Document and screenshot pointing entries
══════════

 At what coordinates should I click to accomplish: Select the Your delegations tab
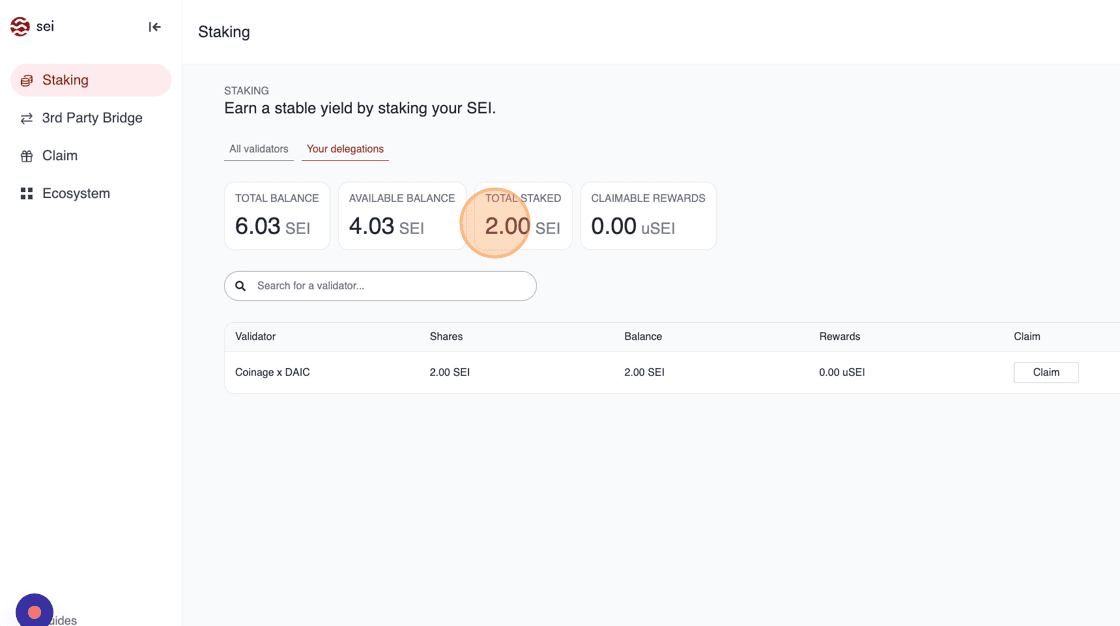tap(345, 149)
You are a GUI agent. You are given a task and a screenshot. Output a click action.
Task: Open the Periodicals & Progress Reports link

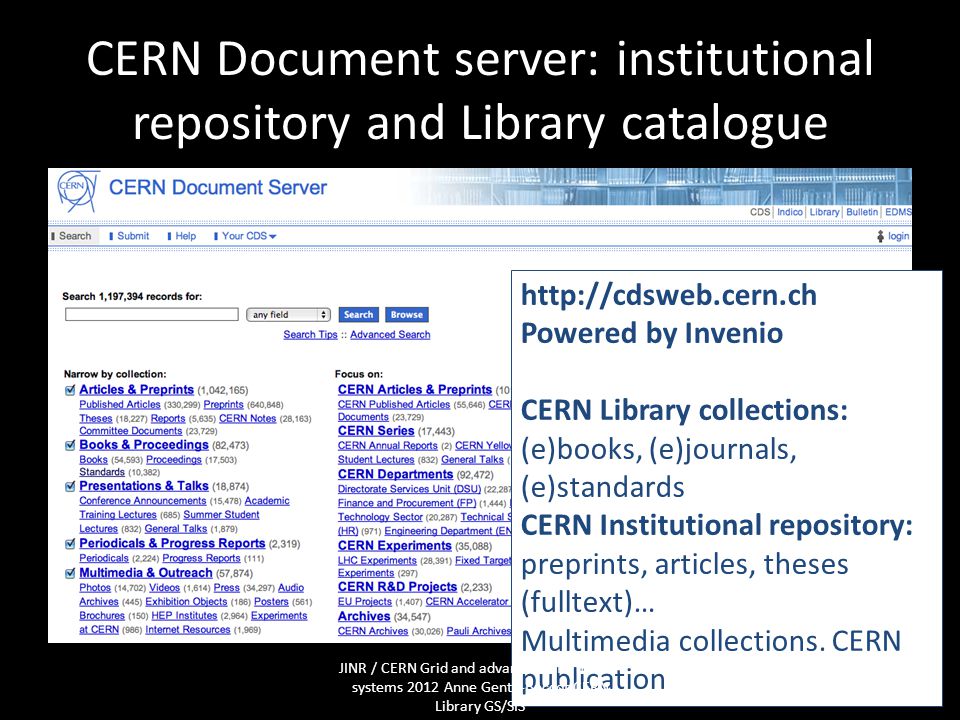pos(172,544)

══════════

■ The request
Show each line of the material that contains the string "click". Only matches with the same uppercase and lowercase letters count.

■ Exercise response
 At what coordinates should I click to accomplish: Select the Your delegations tab
You are a GUI agent. You are given a task and a screenshot. Output a click action.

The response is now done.